Even after I could get the tractor moving I still needed to practice more and more to learn the clutch. Once I could drive the tractor with the clutch, I then had to learn how to do that in a truck. In the truck I at least had some understanding of what I needed to do. But still I had to practice.
A few months ago, I went to drive my brother in laws truck. It is a manual. I had not driven a manual in years. The first time I drove his truck I almost stalled the engine because I was out of practice.
Practice is essential to all of life, no matter what we do, if we are out of practice, we will have problems. How do we get out of practice? We simply don’t do or do the opposite of what we should be doing.
For a short period of time, I practiced Martial Arts in HS. Our instructor was from China and had grown up with Martial Arts. When we were tested, we had two things to do. First, we would have to fight someone at a higher level than ourselves. Second was to perform a Kata. A Kata is an exercise that has precise movements. It started in one spot and ended in another spot, every time. Between the beginning and ending there were certain punches, kicks and blocks that were performed; but there was no opponent. As we practiced and practiced and practiced each step, each stance, each body movement, our instructor was right beside us. He would take our hands and move them to the position they were supposed to be in. It was very exacting and difficult to take the same stride each step, to punch at the same level on each punch, very exacting. But when that Kata was mastered, you discovered at least two things. Your footwork, your hand and eye coordination, your movements were better than when you started. And, when you got to watch yourself in a video or someone else performing, it was a dance.

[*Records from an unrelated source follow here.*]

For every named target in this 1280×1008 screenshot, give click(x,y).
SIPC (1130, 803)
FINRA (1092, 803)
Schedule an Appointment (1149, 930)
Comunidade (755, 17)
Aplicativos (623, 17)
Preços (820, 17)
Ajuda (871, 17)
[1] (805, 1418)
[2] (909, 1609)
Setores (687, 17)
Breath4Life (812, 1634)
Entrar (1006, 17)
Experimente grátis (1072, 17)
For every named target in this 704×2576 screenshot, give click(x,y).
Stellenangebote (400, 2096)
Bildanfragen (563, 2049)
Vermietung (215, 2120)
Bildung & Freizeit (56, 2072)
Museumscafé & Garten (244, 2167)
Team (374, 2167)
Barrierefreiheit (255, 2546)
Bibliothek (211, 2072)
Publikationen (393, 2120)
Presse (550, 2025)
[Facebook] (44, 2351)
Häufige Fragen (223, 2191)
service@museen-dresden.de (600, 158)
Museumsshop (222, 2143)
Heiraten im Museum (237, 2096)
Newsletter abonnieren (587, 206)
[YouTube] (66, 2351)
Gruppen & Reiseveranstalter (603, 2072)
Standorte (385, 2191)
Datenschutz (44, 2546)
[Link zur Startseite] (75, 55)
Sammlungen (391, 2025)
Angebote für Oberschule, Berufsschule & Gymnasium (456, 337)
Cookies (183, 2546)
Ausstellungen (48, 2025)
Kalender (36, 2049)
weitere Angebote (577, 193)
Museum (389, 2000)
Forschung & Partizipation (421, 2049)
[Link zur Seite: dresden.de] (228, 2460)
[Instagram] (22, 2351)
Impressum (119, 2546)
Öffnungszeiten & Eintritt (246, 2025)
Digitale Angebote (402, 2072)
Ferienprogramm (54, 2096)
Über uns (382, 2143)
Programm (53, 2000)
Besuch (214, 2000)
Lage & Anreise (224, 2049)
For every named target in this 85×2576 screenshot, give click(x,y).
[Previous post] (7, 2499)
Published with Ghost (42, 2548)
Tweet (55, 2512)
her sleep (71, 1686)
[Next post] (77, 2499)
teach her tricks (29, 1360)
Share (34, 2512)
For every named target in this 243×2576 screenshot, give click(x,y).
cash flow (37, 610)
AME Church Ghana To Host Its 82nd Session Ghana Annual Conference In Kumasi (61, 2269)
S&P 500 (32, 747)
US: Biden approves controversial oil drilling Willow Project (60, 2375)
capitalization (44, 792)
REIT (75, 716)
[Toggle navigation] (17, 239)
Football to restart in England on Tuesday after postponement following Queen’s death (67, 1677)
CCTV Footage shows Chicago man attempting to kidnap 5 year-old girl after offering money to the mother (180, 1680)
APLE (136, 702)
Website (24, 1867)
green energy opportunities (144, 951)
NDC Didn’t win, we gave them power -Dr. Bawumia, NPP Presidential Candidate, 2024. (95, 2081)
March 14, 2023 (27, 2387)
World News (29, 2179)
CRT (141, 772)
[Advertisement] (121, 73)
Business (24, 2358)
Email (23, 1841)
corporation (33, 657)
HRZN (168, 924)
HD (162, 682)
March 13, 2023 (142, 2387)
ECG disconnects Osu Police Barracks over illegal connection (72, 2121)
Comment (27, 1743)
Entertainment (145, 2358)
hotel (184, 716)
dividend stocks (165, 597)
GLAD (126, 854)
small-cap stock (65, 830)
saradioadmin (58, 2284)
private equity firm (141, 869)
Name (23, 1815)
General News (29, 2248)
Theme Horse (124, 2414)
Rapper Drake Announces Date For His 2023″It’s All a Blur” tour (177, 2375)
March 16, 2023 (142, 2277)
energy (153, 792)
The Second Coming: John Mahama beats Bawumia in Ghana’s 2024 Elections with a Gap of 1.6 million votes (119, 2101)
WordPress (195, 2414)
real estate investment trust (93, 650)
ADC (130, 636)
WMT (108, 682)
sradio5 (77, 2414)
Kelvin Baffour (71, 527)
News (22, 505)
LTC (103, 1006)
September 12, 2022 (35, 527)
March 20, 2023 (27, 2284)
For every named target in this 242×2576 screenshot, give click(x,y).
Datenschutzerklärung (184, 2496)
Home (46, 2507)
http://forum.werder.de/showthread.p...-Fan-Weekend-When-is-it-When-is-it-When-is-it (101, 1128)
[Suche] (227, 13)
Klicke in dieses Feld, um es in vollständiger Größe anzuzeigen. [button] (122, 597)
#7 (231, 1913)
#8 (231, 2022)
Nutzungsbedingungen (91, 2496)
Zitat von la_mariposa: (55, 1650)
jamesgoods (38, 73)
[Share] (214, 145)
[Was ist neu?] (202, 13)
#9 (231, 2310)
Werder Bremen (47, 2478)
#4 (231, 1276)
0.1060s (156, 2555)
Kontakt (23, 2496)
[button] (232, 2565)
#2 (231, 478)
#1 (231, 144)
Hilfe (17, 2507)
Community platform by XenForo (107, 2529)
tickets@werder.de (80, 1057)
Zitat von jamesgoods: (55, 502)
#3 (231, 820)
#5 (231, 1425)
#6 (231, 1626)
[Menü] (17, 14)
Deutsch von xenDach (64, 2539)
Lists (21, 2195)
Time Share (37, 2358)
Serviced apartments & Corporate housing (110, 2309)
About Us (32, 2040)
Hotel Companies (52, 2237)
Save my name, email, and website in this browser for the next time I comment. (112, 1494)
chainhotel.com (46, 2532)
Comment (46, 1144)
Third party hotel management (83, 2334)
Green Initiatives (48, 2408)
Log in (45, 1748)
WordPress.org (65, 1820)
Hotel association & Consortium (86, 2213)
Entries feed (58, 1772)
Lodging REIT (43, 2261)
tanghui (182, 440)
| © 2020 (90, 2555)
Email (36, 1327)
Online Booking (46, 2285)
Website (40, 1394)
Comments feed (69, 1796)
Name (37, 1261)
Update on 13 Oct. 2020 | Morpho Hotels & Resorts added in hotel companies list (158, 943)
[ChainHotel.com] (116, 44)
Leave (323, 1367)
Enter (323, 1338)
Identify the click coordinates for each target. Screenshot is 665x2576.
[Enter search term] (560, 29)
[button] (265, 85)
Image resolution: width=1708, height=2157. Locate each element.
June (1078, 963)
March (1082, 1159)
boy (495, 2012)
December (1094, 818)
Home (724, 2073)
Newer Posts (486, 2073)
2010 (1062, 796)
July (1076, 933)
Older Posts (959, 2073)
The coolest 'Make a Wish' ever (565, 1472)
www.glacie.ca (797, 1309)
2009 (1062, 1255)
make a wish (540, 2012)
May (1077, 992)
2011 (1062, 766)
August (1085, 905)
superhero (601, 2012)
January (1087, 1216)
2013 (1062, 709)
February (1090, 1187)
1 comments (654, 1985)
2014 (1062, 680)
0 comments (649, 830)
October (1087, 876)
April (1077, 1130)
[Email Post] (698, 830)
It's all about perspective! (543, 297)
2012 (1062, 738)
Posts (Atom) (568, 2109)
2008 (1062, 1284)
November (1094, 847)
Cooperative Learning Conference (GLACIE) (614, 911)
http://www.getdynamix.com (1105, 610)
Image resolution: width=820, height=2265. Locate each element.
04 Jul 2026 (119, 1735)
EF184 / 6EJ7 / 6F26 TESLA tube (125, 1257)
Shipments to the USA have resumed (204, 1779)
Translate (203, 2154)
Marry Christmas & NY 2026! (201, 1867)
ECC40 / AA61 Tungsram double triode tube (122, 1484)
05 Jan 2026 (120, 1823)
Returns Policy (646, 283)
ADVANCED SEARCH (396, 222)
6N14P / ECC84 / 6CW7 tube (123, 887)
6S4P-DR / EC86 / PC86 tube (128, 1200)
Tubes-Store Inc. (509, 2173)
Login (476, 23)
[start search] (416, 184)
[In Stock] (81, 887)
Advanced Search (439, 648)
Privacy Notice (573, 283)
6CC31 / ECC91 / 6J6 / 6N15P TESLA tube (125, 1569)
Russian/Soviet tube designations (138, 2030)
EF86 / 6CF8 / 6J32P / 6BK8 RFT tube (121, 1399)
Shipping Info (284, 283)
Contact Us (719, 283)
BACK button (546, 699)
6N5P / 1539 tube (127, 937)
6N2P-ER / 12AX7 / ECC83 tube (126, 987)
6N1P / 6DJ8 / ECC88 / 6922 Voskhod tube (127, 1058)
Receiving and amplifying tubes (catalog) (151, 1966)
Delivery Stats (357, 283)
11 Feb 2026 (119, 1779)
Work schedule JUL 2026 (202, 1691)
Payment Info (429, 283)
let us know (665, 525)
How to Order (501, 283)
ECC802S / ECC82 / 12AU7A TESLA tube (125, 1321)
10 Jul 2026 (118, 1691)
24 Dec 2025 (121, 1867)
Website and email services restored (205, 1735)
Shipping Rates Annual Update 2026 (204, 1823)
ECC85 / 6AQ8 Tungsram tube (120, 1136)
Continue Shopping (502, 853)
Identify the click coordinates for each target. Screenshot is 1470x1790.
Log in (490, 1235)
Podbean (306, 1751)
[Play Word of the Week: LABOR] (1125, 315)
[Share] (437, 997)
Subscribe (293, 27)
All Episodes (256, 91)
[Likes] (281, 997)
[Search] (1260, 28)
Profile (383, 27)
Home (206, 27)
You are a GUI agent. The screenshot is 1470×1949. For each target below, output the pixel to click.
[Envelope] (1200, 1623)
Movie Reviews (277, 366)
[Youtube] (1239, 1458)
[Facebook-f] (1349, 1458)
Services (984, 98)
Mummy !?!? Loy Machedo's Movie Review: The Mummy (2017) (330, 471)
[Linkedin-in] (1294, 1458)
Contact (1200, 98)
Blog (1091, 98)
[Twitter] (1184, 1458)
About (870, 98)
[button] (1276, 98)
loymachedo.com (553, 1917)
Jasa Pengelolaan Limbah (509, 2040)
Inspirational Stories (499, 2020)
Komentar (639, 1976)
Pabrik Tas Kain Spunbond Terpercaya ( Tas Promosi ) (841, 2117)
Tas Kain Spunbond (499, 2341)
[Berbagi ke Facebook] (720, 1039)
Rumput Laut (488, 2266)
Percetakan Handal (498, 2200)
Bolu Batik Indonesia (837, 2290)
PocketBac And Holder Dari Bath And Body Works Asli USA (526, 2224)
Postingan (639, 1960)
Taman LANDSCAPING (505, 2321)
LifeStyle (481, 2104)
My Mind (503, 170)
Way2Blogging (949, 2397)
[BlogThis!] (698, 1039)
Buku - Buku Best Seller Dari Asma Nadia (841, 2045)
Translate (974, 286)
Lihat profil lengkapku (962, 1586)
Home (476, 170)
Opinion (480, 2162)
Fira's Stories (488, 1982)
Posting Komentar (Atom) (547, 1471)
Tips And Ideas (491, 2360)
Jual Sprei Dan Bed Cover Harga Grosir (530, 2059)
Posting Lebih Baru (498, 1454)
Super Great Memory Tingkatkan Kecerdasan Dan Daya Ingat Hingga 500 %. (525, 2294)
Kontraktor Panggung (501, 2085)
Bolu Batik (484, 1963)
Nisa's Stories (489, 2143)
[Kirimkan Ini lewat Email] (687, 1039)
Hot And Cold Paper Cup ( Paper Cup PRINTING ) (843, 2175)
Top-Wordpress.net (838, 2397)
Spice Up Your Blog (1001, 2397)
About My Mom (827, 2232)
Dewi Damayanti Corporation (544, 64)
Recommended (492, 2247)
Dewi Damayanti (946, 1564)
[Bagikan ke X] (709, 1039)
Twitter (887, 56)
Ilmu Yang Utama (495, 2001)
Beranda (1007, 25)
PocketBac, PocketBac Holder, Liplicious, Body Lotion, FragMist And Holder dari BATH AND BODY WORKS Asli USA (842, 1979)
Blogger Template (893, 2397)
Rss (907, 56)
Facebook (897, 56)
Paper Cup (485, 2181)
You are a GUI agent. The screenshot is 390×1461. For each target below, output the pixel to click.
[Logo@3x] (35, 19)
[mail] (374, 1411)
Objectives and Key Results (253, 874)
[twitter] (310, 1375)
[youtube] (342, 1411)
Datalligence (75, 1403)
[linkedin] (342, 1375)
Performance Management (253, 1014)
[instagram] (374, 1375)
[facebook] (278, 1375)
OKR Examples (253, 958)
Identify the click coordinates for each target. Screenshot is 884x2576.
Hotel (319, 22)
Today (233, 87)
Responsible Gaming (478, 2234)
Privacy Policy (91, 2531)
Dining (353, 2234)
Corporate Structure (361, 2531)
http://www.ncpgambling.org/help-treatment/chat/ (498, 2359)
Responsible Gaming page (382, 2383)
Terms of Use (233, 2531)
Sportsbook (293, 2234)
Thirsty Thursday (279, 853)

But no one ever completed the Kata that did not practice the basics every day. You cannot throw a proper kick without first being in the proper position. You cannot be in a proper position without knowing what the stance is, why you were in that stance, how far apart your feet were, what direction each foot faced … etc. It was exacting, tiring both mentally and physically but there was no purity to any of the motions without proper practice each day.
I am not suggesting Christianity is a dance. It is a lifestyle; it is the only lifestyle since every other way leads to death.
And that also means our lifestyle before we were saved leads to death. Peter tells us to be obedient children and do not be conformed to our former ignorance.
Our former ignorance means before we were converted.
John Calvin wrote:
There is no greater darkness than ignorance of God.
John Calvin (French Reformer)
John Blanchard wrote.
Atheism is the ultimate ignorance.
John Blanchard
Dallas Willard wrote:
The only protection from our own pride, fear, ignorance and impatience as we study the Bible is fellowship with the living Word, the Lord himself, invoked in constant supplication from the midst of his people.
Dallas Willard
Years ago, one of the slogans you probably heard from Army commercials was, “We own the night.” This slogan referred to the US having advanced night optics. We could see more with these optics than with the normal eyes. Having a better ability to see is a significant advantage in war.
However, there was one thing that shattered this supposed ownership, light. If someone is wearing night vision goggles and therefore can see better at night, simply turning on a switch to light the room would temporarily blind them. You would go from owning the night to being blinded by the light.
Darkness does not encroach on the light but the light will always win over darkness.
If we are not living as obedient children to our Father then we will be living as disobedient children to our Father. This disobedience causes us to wander away from the source of light and back toward the darkness, back to our lives before our conversion when we were ignorant.
When we are teaching our children, we often tell them do this and do that, follow this rule, obey this rule, don’t do this. When we teach them about being Christian we typically teach them the dos and don’ts of the 10 commandments.
What Peter is teaching is that we should live our lives as Christ lived His life. As Christians, we must become more and more like Christ.
3. Pursue Holiness
1 Peter 1:15-16
Another way of saying this is that we should pursue holiness.